Study design (if review, criteria of inclusion for studies)
Cross-over design. Each treatment given 4 times daily for 1 day. Randomised trial.
Participants
18 participants (12 male); mean age 22.5 years, range 13 - 37 years; mean FEV1 1.3, range 0.45 - 3.25 litres; and FVC was 2.5, range 1.1 - 5.1 litres. All participants were studied close to the end of an admission to hospital with an exacerbation of their lung infection. CF confirmed by positive sweat test, malabsorption, and chronic lung infection.
Interventions
1. PEP treatment in sitting (PEPs). Pressure 12 - 17 cm H2O using an Astra Meditec PEP mouthpiece. Seated participants exhaled 6 times through the mouthpiece, followed by relaxed breathing, 1 - 2 forced expirations (huffs) from mid to low lung volume, rel 2. PEP in postural drainage (PEPpd). The same breathing regimen was performed in (usually) two postural drainage positions chosen before the start of the study as the most appropriate from (undescribed) clinical assessment. 3. Breathing exercises in postural drainage positions (BEpd). Participants performed the same breathing and positioning regimen, but did not exhale through the PEP mask when deep breathing. In each intervention, the respiratory manoeuvres described above were continued in cycles until the participant and physiotherapist felt that forced expiration and coughing no longer resulted in expectoration. Four treatment sessions were performed per day.
Outcome measures
FEV and FVC recorded before and 30 minutes after the first treatment each day and 30 minutes after the third treatment each day.
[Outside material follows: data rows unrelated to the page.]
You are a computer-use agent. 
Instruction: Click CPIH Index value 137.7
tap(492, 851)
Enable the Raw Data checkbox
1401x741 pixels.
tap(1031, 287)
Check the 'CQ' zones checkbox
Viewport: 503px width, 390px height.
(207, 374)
Weight of sputum during treatment and up to 30 minutes after each treatment. Weight of sputum produced in the non-treatment periods over each 24 hour period of the study (non-treatment sputum). SpO2 was recorded for 10 minutes before the first treatment each day and for 30 minutes after treatment
Main results
Treatment A consisted of breathing exercises emphasising inspiration, interspersed with the forced expiration technique in gravity assisted positions; treatment B comprised breathing exercises with positive expiratory pressure alternating with the forced expiration technique in the same gravity assisted positions; and treatment C comprised breathing exercises with positive expiratory pressure and the forced expiration technique in the sitting position. During treatment A a significantly greater quantity of sputum was produced than during treatments B and C (p less than 0.025 and p less than 0.001 respectively). Treatment B produced more sputum than treatment C (p less than 0.005). There were no significant differences in arterial oxygen saturation, FEV1 or forced vital capacity. Most adolescent and adult patients are able to carry out their treatment independently using gravity assisted positions, breathing exercises emphasising inspiration, and the forced expiration technique. Sputum clearance was less effective when positive expiratory pressure was included in the treatment regimen.